The advent of
prostate-specific antigen (PSA) testing and increased patient awareness has led to patients being diagnosed with
prostate cancer at an earlier stage and a younger age than previously. Adjuvant hormonal
therapy to
radiotherapy or
prostatectomy has been shown to reduce the risk of tumour progression, and in some studies survival benefits have been demonstrated. The non-steroidal
antiandrogen bicalutamide ('
Casodex') has undergone extensive evaluation and is currently undergoing clinical trials as immediate
therapy, either alone or as adjuvant to treatment of curative intent in patients with localized or locally advanced disease.

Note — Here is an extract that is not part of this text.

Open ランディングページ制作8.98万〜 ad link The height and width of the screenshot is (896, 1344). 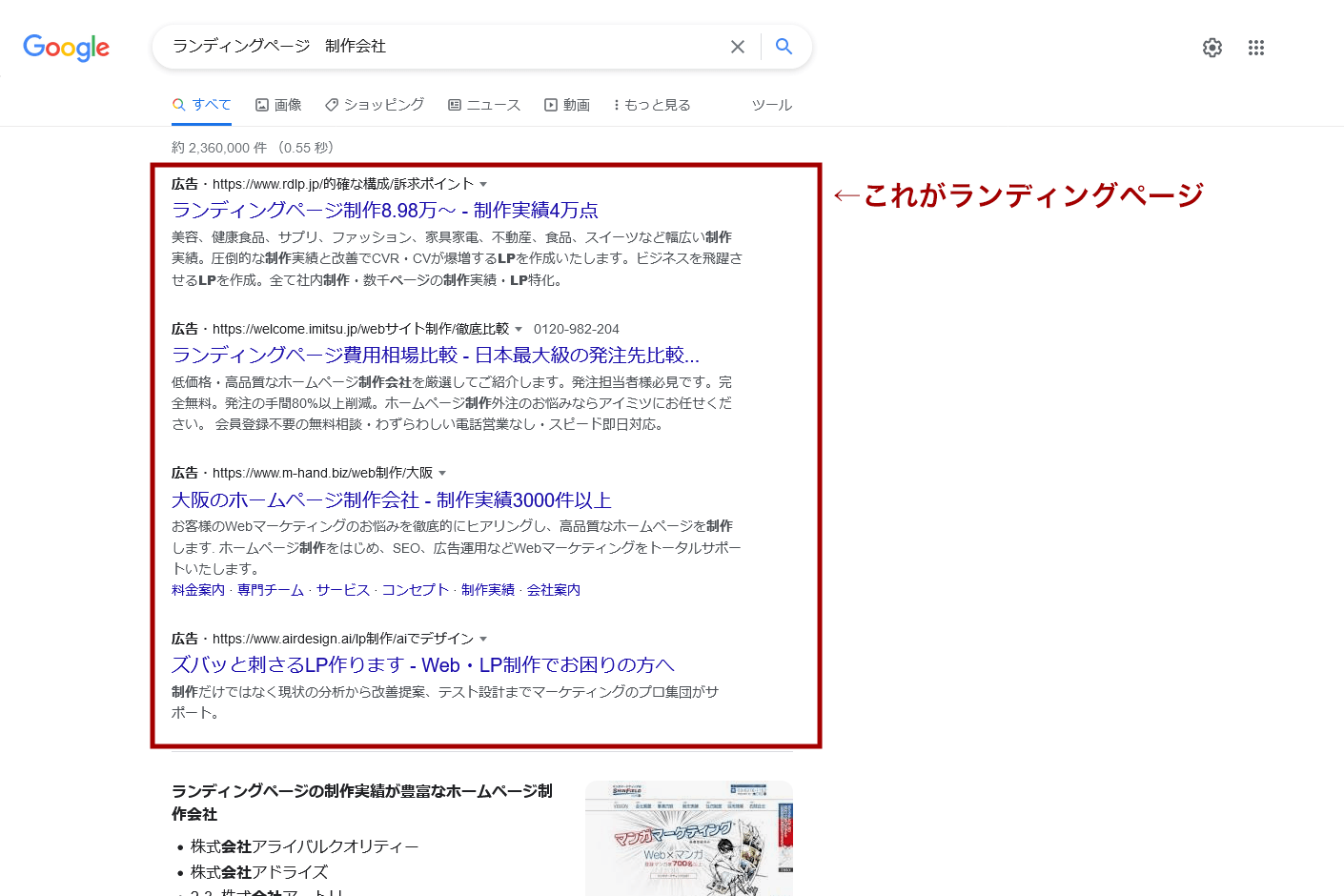pos(385,211)
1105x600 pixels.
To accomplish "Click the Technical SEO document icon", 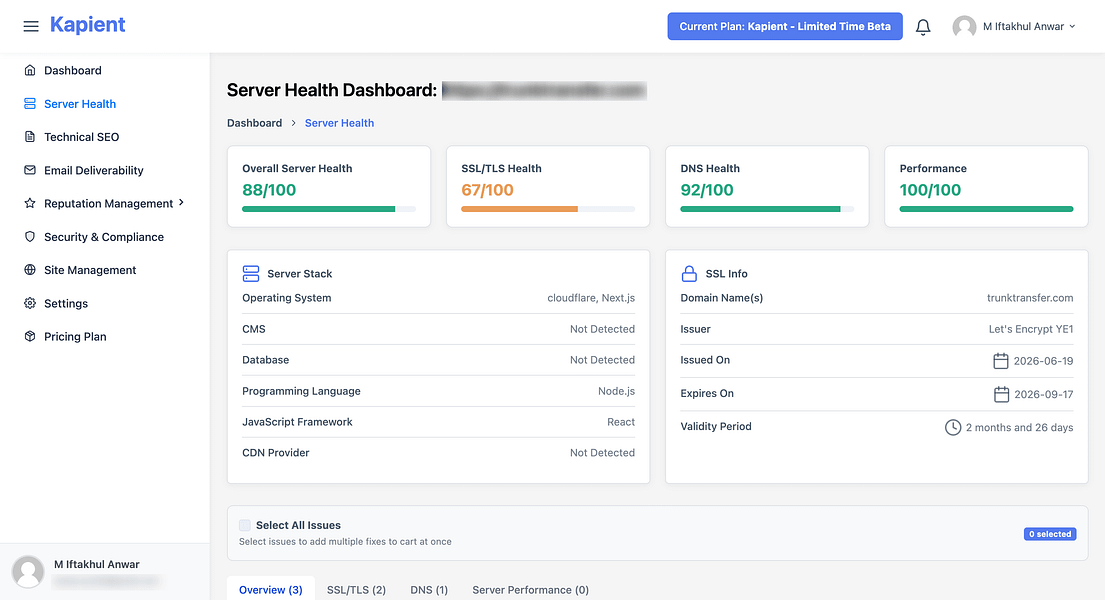I will click(x=30, y=137).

Data from the first analysis of one of the studies in the Early
Prostate Cancer (
EPC) programme involving 3,603 patients have shown that, after a median follow-up of 2.6 years, the risk of
prostate cancer progression was significantly reduced (by 43%) in patients receiving
bicalutamide 150 mg compared with those receiving standard care alone (HR 0.57; 95% CI 0.48, 0.69; p << 0.0001). The risk of PSA progression was also significantly reduced (by 63%). At this stage the survival data are still immature. Side effects of
bicalutamide were mostly gynaecomastia and
breast pain, which is consistent with its pharmacology. Overall withdrawal rates were similar in the
bicalutamide 150 mg and standard care alone groups. In the
bicalutamide 150 mg group, withdrawals were mainly due to side effects, whereas in the group receiving standard care alone, withdrawals were mainly due to
disease progression. The programme is ongoing, and survival data are awaited.